For those who are interested in further details on the subject matter discussed,
we have inserted links to some explanations.

In the following interview, Jagattarini talks about the link between her artwork and the spiritual and cultural tradition of India:

Jagattarini dasi: I find myself struggling to explain the subject matter of my art, for want of common points of reference.

Interviewer: I understand that your artwork goes further than just being an expression of creative imagination.

Definitely.

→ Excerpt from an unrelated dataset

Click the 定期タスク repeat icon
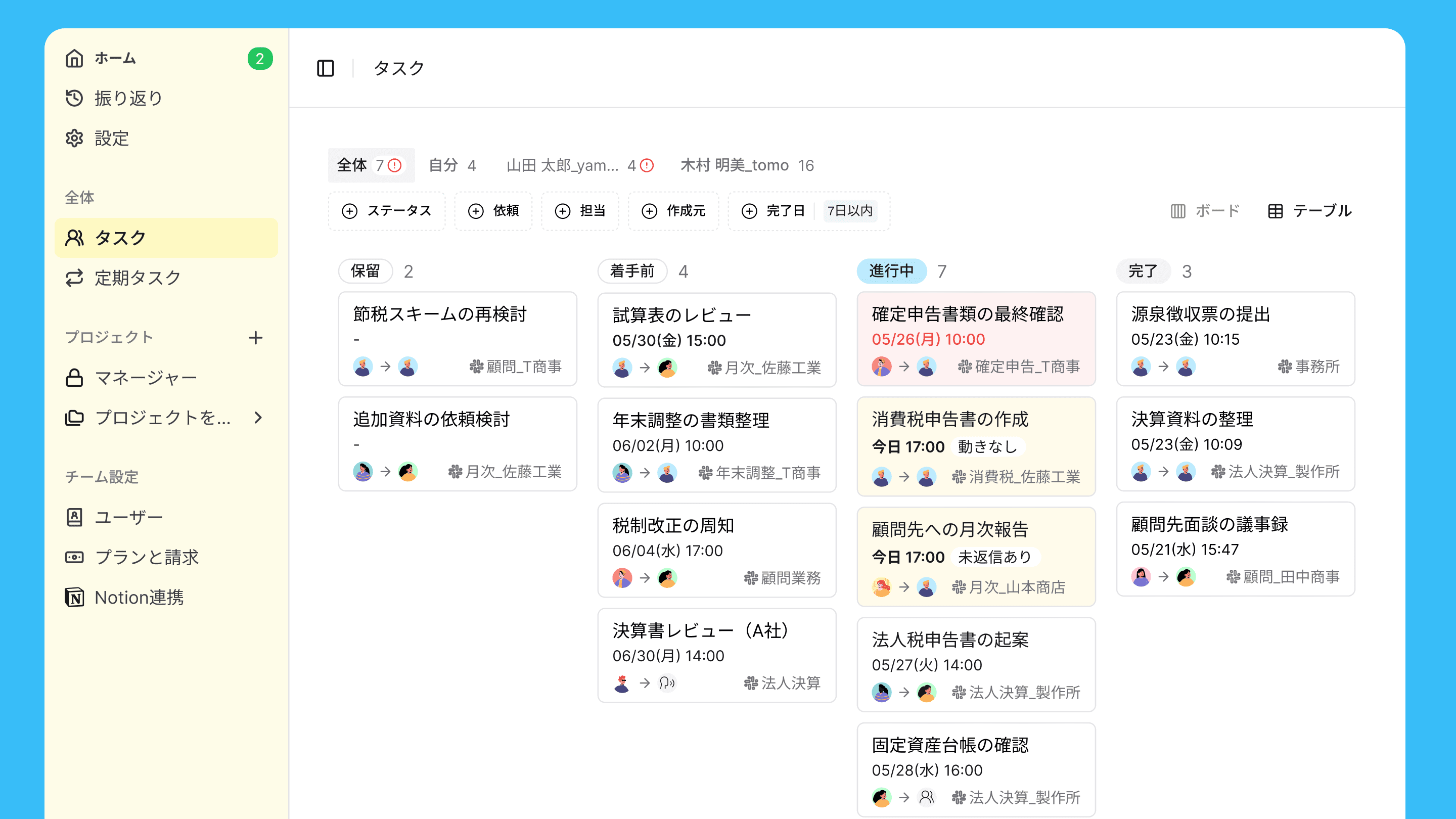Viewport: 1456px width, 819px height. pos(74,278)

Personally I’m not interested in creating something from my imagination, rather I view the hours and hours of hard work that have gone into these miniature exhibits are a part of my devotional meditation.

I: Can you elaborate?

J: Well, when I was young, I was inclined towards art and acting, and after coming in touch with the Hare Krishna movement, I became very interested in the stories from the Srimad Bhagavatam, and other scriptures in our line. So quite quickly I found myself busy making puppets, staging puppet shows, or directing the children in the community where I was living in performing small dramas enacting these stories.

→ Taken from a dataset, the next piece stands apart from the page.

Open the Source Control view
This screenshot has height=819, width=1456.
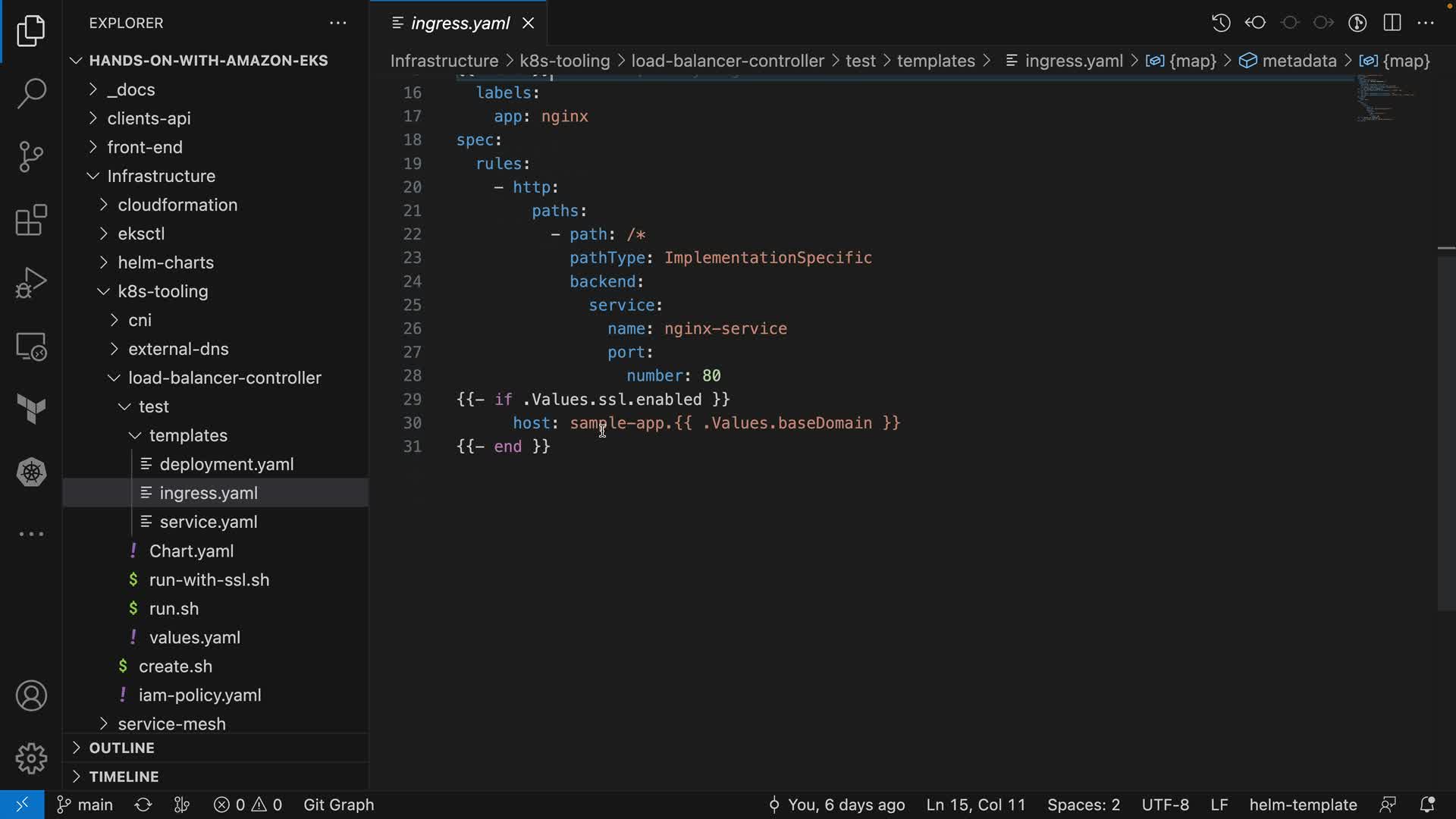pyautogui.click(x=31, y=157)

Basically, “Krishna”, and “Gopinatha” are names for the Supreme Lord in His different features. I mean to say that God has a personality, and His own divine realm where He resides. Knowledge of that region comes down through a chain of masters and disciples to the present day.

Somehow I came in touch with Srila Prabhupada when I was young, and by his training I have chosen to dedicate my time, energy and ability to presenting these transcendental stories in the form of art and other media.

Is scriptural authenticity in your presentations important to you, or do you maintain room for freedom of expression?

J: Both authenticity and freedom of expression are present at the same time. There are many essential details in the stories that I take care to keep intact, but individual expression is always there, even whilst maintaining integrity to the subject matter.